Doing business in Japan – Reg Clark

December 9, 2016

With the Rugby World Cup in Japan in 2019 and the Olympics in Tokyo the following year it’s natural that sports brands and businesses should be looking to that market for opportunities, online and there is every sign that despite the continued sluggishness of the Japanese economy as a whole there is demand in certain product areas prompted by these events which can be exploited.

Rhino recently signed a breakthrough licensing deal for sportswear and leisurewear with Itochu Corporation, therapy one of Japan’s leading general trading companies or ‘sogo shosha’  and the largest in the textile and apparel sector.

What then are the factors which can give rise to success in dealing in this very singular, but very large market?

I have a personal belief that there is a tendency in dealing with the Japanese to focus far too much on what might be called ‘cultural trivia’ –  bowing and name card exchanging etiquette for example.  Whilst the mastering of such esoterica can be useful,  there is no substitute for the sort of sheer common sense and general sensitivity which you would hope to bring to any cross-cultural exchange.  Look your opposite number in the eye, shake their hand firmly but politely,  listen patiently without interrupting unduly.

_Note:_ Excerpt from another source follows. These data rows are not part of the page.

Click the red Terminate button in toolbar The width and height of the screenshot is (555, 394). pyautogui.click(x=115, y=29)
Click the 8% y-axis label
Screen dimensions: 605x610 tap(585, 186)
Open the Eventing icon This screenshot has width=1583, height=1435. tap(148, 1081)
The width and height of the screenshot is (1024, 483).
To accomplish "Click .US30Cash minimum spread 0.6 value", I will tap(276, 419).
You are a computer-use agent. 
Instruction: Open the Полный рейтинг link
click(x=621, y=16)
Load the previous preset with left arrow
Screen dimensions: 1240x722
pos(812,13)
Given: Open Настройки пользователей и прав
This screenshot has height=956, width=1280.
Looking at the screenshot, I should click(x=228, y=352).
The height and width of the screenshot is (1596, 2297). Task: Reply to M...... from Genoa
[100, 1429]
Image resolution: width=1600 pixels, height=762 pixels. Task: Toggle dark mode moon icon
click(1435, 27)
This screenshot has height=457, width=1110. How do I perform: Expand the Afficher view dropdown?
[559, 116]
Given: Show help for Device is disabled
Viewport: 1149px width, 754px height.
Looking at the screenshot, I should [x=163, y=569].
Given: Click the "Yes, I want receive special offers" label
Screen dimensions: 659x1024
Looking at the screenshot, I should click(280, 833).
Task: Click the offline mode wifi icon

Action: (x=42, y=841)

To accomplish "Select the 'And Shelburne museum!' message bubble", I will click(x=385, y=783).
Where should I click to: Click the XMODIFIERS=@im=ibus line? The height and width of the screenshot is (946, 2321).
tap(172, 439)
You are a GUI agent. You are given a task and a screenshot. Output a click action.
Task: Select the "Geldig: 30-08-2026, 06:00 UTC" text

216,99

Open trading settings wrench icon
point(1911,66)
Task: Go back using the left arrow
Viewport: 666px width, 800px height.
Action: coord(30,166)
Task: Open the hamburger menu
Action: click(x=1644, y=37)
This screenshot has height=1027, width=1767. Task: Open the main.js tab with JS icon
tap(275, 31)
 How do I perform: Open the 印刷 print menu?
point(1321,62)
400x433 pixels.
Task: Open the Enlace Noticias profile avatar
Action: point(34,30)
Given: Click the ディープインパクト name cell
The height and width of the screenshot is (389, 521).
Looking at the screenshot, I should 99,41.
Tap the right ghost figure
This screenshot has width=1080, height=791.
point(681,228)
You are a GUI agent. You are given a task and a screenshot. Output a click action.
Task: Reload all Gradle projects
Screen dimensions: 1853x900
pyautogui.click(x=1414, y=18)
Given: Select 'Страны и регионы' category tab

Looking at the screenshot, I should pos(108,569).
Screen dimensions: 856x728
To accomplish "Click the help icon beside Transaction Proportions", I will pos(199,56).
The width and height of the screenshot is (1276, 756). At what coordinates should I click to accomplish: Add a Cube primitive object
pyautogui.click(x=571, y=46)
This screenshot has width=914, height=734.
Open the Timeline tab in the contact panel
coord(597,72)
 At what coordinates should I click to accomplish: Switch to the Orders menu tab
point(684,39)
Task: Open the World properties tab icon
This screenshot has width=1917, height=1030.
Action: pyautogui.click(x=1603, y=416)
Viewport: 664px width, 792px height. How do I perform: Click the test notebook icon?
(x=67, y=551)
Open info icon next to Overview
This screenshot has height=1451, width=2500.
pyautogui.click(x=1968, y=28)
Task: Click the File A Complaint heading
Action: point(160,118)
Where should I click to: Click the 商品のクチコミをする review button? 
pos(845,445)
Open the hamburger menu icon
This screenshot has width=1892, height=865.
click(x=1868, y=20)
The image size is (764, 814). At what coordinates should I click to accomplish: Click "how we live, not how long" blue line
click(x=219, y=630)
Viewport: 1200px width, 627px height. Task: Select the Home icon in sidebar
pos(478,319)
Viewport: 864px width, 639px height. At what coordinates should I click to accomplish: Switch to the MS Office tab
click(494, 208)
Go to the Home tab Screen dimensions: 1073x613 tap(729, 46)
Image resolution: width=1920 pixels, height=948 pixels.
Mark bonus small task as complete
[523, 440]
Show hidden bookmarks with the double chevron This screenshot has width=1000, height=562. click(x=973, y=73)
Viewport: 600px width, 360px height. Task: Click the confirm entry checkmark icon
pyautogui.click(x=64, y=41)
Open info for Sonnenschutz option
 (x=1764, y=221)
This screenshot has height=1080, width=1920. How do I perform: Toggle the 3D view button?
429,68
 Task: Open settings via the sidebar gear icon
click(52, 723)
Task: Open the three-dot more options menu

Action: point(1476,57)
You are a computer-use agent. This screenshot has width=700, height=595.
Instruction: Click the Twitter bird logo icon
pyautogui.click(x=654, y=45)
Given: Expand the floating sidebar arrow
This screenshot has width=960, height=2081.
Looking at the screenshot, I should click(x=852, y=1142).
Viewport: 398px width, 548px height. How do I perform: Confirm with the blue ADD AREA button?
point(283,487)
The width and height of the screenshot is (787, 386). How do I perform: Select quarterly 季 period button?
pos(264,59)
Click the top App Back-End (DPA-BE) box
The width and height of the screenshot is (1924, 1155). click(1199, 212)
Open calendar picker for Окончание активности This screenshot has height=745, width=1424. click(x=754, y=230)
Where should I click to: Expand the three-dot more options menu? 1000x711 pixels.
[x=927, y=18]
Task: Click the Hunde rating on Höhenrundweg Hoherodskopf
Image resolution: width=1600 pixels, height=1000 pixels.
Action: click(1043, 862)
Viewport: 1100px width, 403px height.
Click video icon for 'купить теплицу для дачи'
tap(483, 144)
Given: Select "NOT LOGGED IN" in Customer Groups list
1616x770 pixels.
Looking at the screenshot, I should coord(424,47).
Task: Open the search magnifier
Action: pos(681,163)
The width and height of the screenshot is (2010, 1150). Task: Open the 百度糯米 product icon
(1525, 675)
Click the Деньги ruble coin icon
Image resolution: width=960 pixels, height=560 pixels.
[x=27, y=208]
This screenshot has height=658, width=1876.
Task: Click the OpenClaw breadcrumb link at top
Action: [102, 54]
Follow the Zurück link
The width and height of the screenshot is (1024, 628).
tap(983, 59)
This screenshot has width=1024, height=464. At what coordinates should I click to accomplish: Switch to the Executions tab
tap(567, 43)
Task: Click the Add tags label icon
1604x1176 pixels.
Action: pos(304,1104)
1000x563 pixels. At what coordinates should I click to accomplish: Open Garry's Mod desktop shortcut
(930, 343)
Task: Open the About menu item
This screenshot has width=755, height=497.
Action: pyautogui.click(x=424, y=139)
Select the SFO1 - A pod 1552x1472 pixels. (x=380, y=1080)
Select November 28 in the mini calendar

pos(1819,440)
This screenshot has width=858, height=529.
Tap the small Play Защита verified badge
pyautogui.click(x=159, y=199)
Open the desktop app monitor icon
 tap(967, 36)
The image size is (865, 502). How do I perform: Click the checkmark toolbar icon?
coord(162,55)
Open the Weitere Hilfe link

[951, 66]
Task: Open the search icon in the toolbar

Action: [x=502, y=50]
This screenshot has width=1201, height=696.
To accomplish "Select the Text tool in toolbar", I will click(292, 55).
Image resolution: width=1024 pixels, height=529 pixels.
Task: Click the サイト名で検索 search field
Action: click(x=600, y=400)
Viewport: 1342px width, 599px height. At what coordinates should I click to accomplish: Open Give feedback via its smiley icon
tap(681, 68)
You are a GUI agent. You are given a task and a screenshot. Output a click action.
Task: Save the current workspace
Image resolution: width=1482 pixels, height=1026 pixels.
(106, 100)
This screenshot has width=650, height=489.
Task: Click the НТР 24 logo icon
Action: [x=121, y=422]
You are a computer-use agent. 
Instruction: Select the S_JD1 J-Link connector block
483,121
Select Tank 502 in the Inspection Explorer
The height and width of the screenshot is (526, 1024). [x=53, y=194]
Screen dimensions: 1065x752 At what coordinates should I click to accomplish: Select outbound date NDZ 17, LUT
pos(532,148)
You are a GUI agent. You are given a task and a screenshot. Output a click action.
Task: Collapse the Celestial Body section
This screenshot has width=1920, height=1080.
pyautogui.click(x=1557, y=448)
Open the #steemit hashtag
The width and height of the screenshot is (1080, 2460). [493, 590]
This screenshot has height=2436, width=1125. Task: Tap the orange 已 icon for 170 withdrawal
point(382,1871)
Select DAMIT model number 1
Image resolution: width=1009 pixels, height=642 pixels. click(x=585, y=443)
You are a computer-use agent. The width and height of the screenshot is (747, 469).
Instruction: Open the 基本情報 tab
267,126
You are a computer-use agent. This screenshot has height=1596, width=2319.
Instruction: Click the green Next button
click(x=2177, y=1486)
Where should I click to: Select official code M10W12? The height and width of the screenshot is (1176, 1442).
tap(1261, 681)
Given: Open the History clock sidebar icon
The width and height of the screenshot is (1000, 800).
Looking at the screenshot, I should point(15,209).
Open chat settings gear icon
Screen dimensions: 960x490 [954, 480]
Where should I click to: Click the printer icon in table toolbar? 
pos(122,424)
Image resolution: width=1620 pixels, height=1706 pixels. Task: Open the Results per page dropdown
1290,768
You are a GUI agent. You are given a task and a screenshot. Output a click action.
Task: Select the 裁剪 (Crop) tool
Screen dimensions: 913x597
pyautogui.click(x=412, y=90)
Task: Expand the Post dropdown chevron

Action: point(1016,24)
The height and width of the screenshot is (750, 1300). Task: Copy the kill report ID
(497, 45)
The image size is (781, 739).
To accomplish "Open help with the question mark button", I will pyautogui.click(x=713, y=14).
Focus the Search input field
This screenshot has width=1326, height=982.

The routes to market are slightly unusual in Japan and it’s a brave company which attempts to deal directly there as a principal.  Most prominent international brands operate in this market via intermediary trading companies – which don’t exist as such in the UK and Europe – and they come in all shapes and sizes. Choosing your partner if you go down this route is the most important decision you will make.  Consult widely through all channels available to you, including governmental, have as many discussions as you can reasonably manage and don’t hurry the decision.  The Japanese have a decision making process called ‘nemawashi’ (literally, ‘root-binding’  a process which more firmly establishes a plant) –  they won’t proceed with a split decision but keeping talking until a full consensus is achieved.  Don’t be too impatient if it takes longer to ‘seal the deal’ than you would normally expect. It almost always does.

Interpersonal relations go a long way in Japan – the ones which were critical to Rhino’s deal with Itochu go back 35 years.  That is not to say that without that length of association success can’t be achieved, but work hard on personal relationships (business socialising is very important in Japan – it’s helpful if you happen to enjoy that kind of thing) and take a long view of such matters.  Loyalty is a massively important factor in Japanese society – with luck efforts to cultivate relationships can pay off hugely and for a very long time.

Japan has created many sports brands which challenge on the international stage –  ASICS, Mizuno, Uniqlo, Molten, Descente spring to mind – and the challenges of their domestic market are not inconsiderable. Foreign brands in general can on the other hand often have considerable cachet if handled carefully.  It’s all to play for there in the coming years – the climate of opportunity for non-Japanese sporting brands to make strides in this important market has in my opinion never been more propitious.

About the contributor:

Reg Clark is Group CEO of Rhino, the world’s leading supplier of technical equipment for rugby and one of the game’s fastest growing brands.  He recently received a Foreign Minister’s Commendation from the government of Japan for contribution to UK-Japan relations.